En este contexto, se consolida una subjetividad social predominantemente punitiva (y, por tanto, segregadora y selectiva), la que habilita prácticas comunes de agresión preventiva o venganzas privadas y le da forma a esa demanda que expande los aparatos policiales y las políticas de encierro. En el afán de disminuir o controlar las violencias, el momento punitivo desarrolla sus propias formas de violencia, y en esa dialéctica la política observa cómo sus márgenes de acción se van reduciendo. La centralidad de algunos delitos, la complejidad de las violencias que subyacen y las presiones para dar respuestas rápidas y eficaces hacen que la imaginación política discurra por canales cada vez más estrechos. Asumir una agenda realista, proyectar autoridad, ajustar en sentido restrictivo las herramientas que existen, utilizar el lenguaje penal, escenificar una empatía automática hacia el sufrimiento, postular una radicalidad moral y mostrar una intolerancia hacia lo intolerable marcan los límites posibles de lo pensable políticamente en materia de violencias e inseguridades.
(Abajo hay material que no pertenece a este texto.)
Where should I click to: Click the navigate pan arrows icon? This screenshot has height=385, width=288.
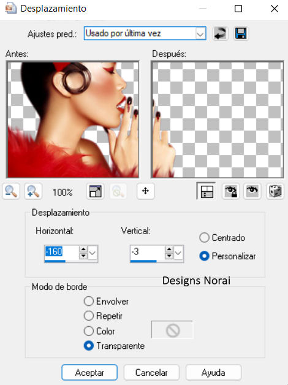[145, 191]
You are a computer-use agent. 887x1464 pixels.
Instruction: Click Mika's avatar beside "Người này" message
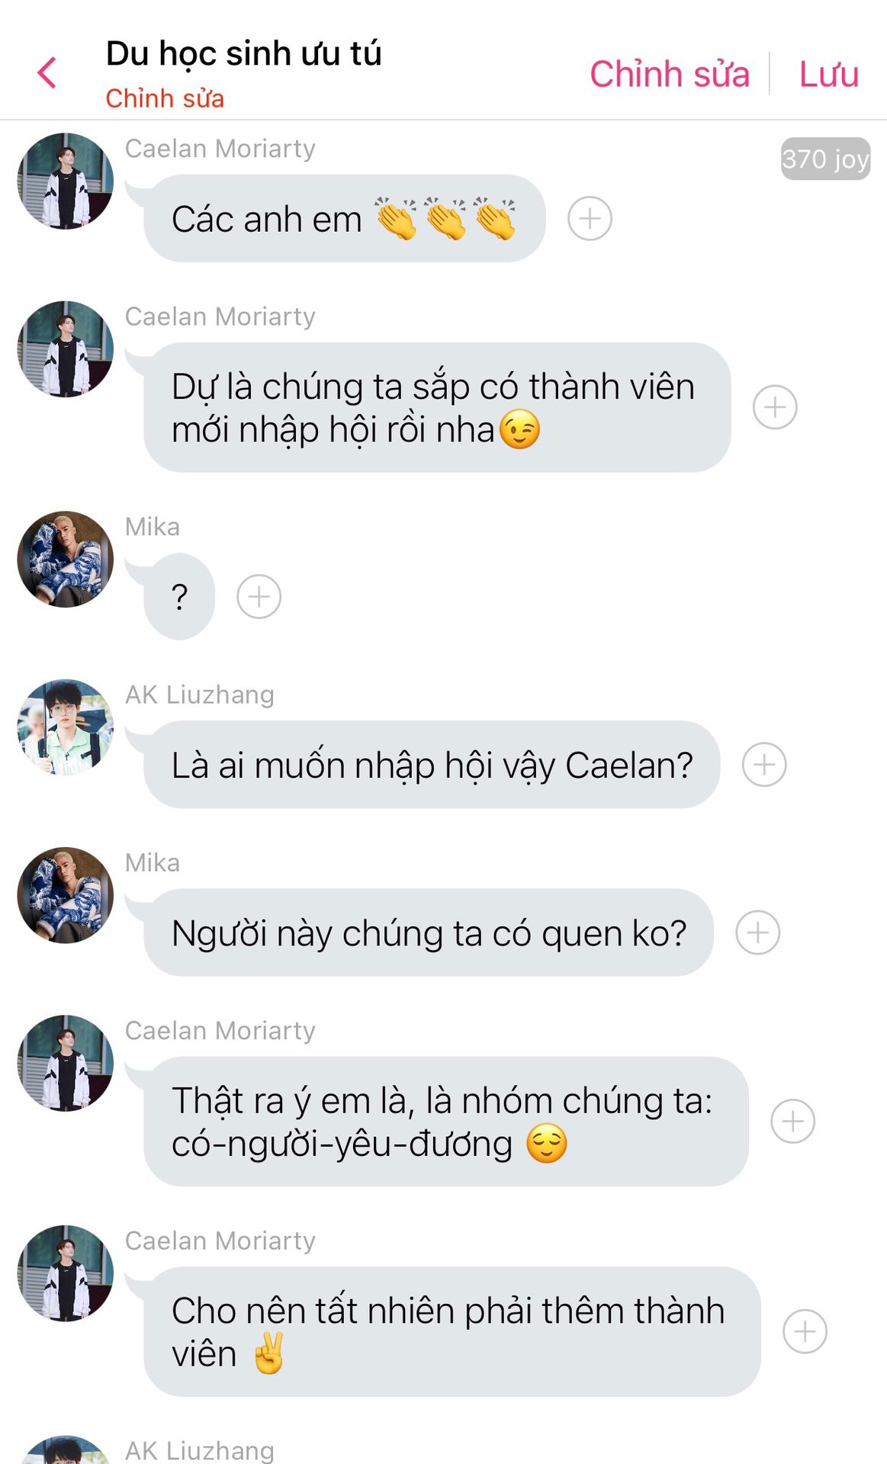pyautogui.click(x=66, y=895)
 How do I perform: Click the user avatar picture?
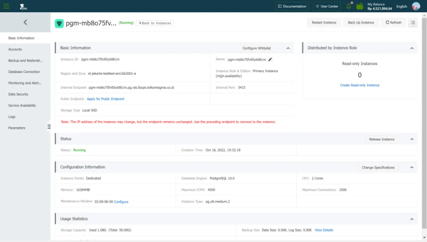416,6
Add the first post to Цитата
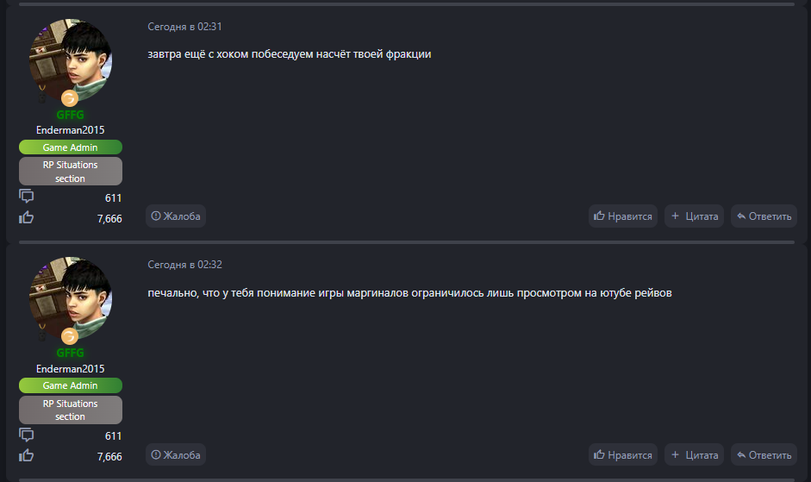Viewport: 811px width, 482px height. (x=695, y=216)
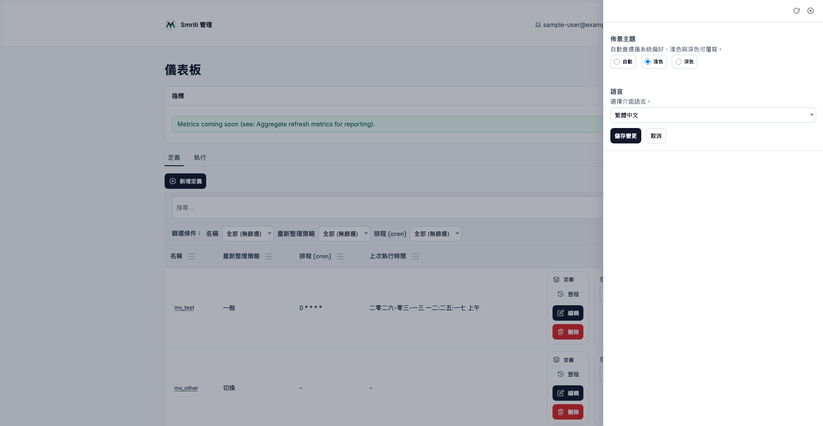Image resolution: width=823 pixels, height=426 pixels.
Task: Open column menu icon for 排程 (cron)
Action: pos(340,256)
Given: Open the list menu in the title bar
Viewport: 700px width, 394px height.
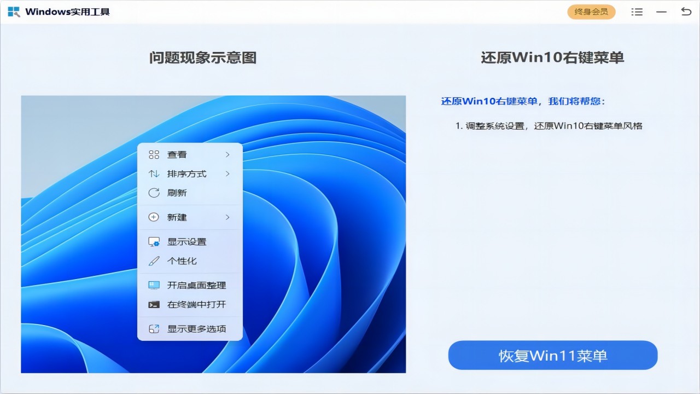Looking at the screenshot, I should point(637,11).
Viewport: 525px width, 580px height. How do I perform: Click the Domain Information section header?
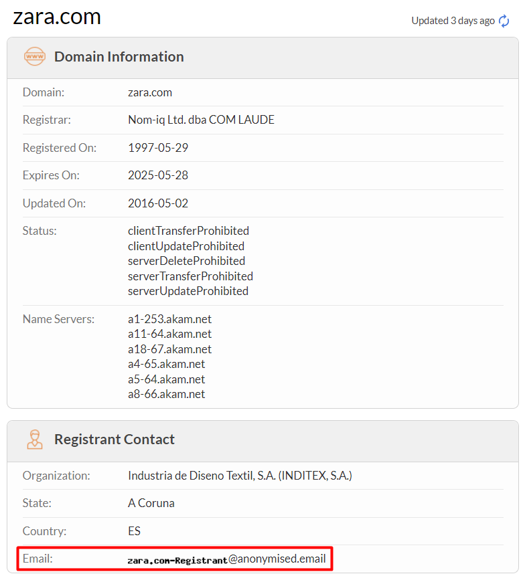coord(119,57)
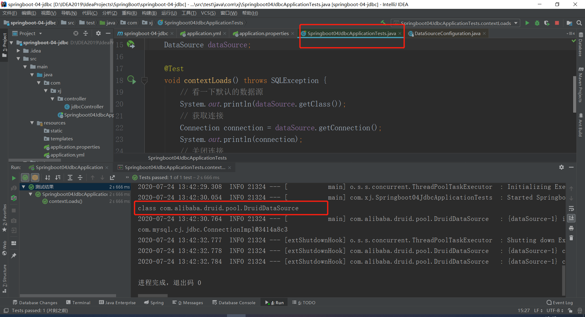This screenshot has height=317, width=585.
Task: Clear console output with trash icon
Action: pos(571,238)
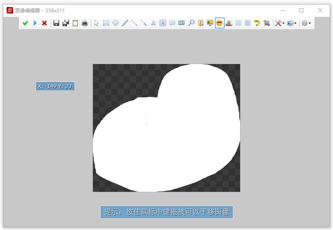Screen dimensions: 333x230
Task: Select the 001 step counter tool
Action: 181,23
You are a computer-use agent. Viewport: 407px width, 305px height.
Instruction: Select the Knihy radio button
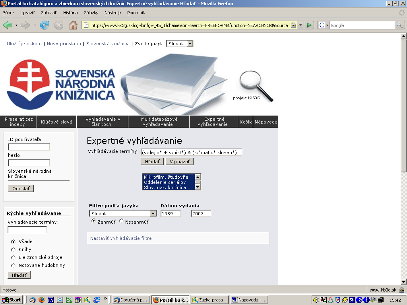[14, 249]
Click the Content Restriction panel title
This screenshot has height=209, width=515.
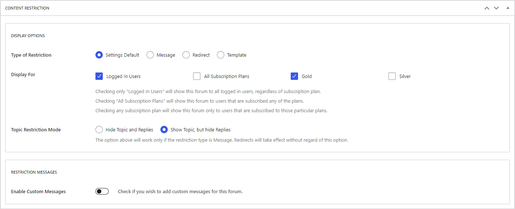(x=27, y=8)
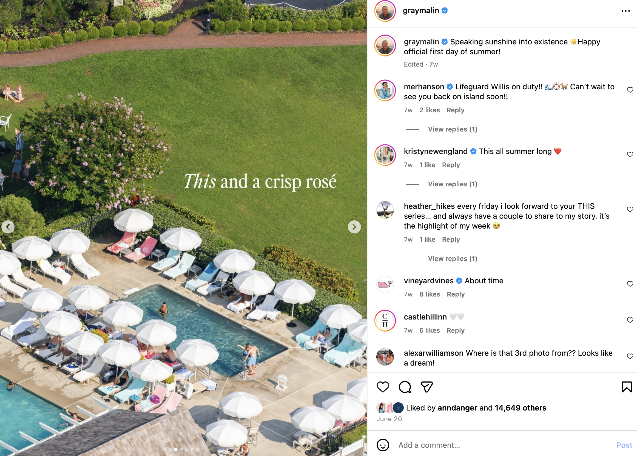Screen dimensions: 637x456
Task: Expand replies under kristynewengland's comment
Action: point(452,184)
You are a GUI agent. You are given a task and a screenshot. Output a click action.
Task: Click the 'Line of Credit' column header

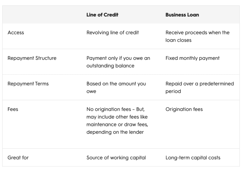[102, 15]
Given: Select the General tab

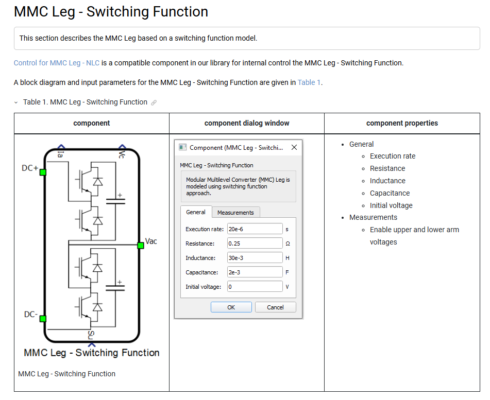Looking at the screenshot, I should 196,212.
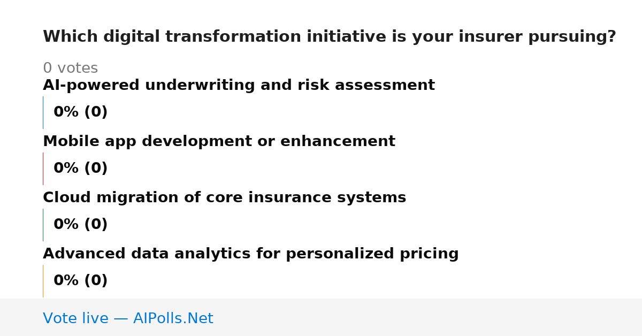
Task: Click the orange result bar for data analytics
Action: click(43, 281)
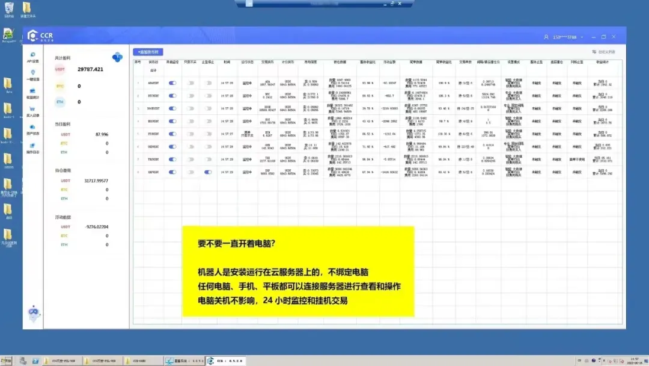Click the +添加货币对 button

click(x=148, y=52)
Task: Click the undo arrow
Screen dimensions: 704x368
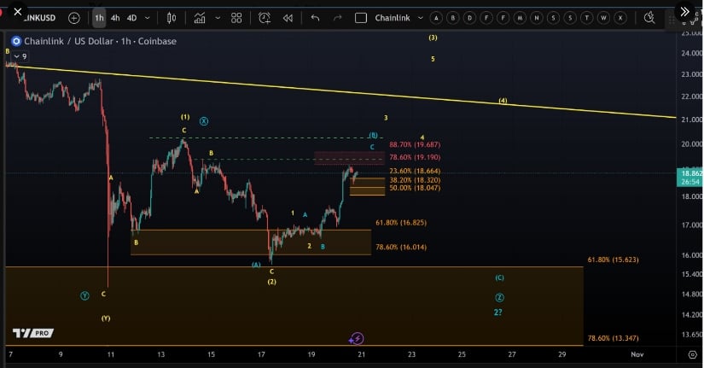Action: click(x=315, y=18)
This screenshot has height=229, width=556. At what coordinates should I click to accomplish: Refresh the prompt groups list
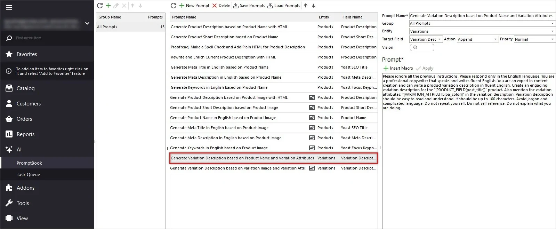pyautogui.click(x=100, y=6)
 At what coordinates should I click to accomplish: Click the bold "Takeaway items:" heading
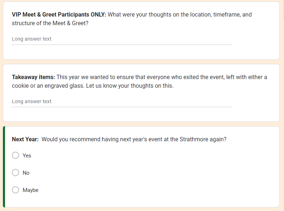[x=33, y=77]
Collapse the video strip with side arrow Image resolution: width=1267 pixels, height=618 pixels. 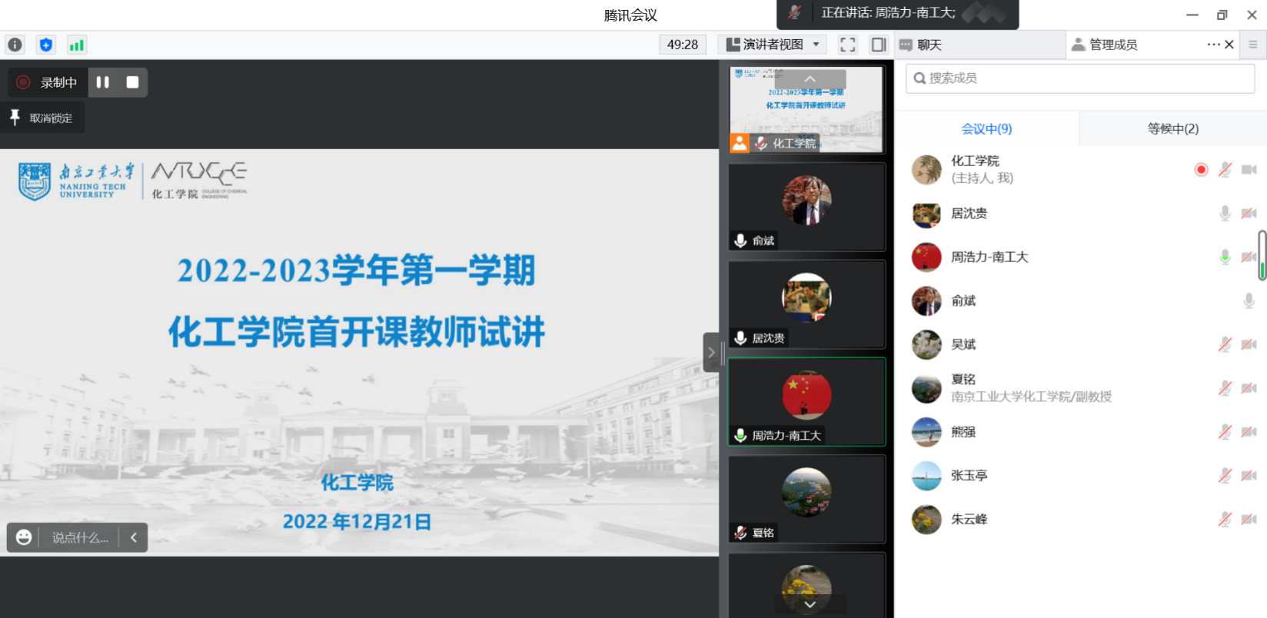tap(711, 352)
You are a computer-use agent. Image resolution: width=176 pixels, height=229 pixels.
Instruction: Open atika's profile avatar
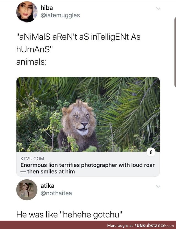[x=27, y=190]
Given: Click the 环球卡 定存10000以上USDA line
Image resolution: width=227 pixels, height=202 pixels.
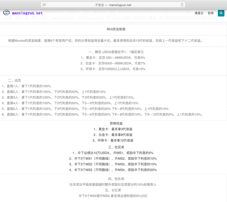Looking at the screenshot, I should (x=113, y=69).
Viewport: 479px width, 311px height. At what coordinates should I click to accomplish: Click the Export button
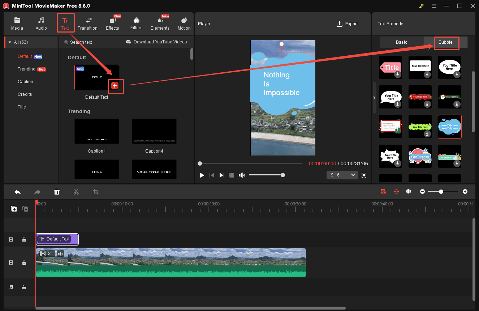[347, 24]
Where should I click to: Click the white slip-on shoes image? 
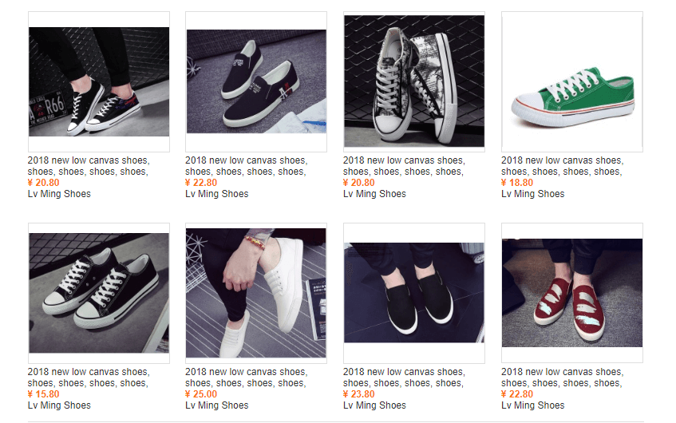[x=255, y=293]
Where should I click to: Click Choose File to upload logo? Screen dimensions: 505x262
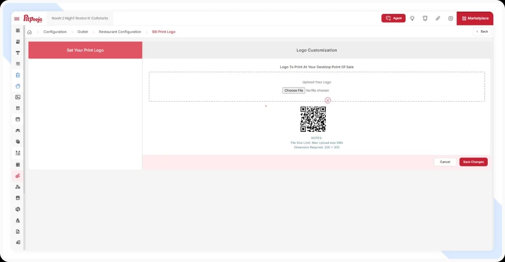tap(293, 90)
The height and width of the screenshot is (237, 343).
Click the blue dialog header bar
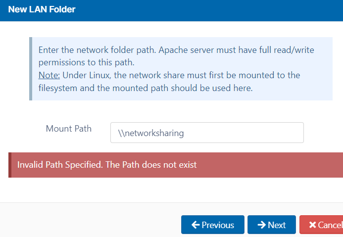tap(171, 10)
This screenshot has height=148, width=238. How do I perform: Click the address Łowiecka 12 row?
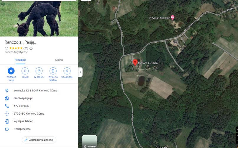tap(39, 91)
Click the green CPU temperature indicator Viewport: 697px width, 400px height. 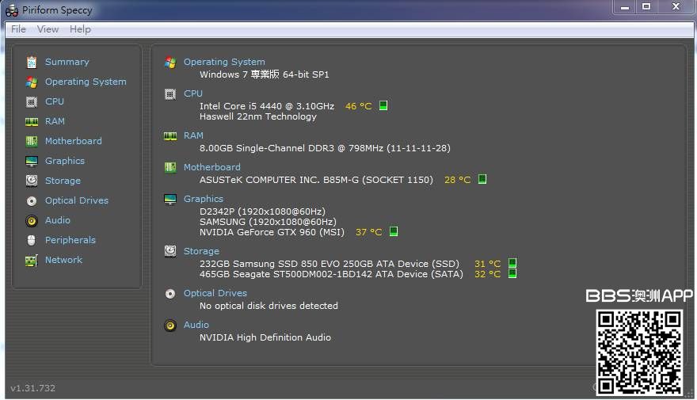(383, 105)
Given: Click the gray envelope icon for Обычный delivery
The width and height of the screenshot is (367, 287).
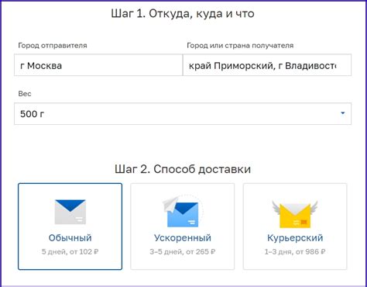Looking at the screenshot, I should (70, 212).
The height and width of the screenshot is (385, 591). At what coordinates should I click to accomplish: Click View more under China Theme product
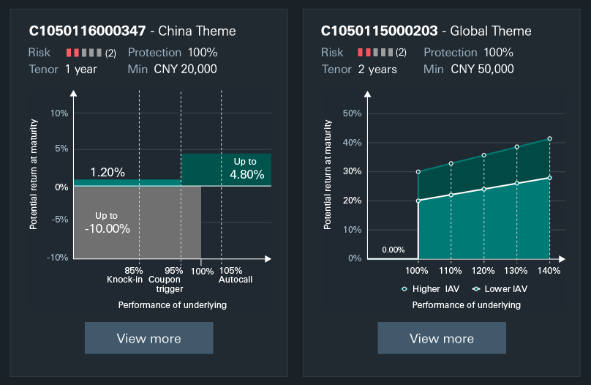(148, 338)
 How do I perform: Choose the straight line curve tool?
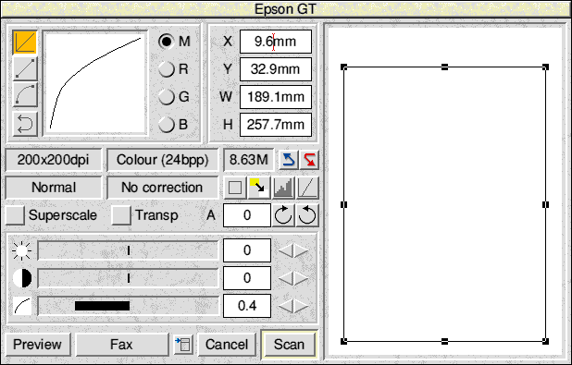coord(25,68)
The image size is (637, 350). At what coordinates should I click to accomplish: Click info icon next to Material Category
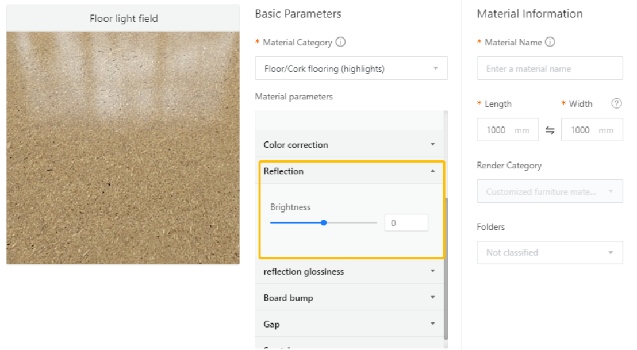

Si las violencias y sus formas de enfrentarlas no obligan a un trabajo radical de pensamiento, de estar alertas y de resistir la legitimación de modalidades en apariencia inocentes, las democracias retrocederán más aún. Cuando en nombre de la libertad y los derechos se consagran las acciones más regresivas, la política exige un esfuerzo de reinvención más allá de sus límites actuales.

1. Véanse Filardo, Verónica y Merklen, Denis (2019).Detrás de la línea de la pobreza. La vida en los barrios populares de Montevideo. Buenos Aires: Pomaire y Gorla, y Tenenbaum, Gabriel et al. (2021). Relatos de muerte. Homicidios de jóvenes montevideanos en ajustes de cuentas y conflictos entre grupos delictivos. Montevideo: Proyecto ANII, OBSUR, Universidad de la República.

2. Véase Fassin, Didier (2018). Castigar.Buenos Aires:Adriana Hidalgo Editora.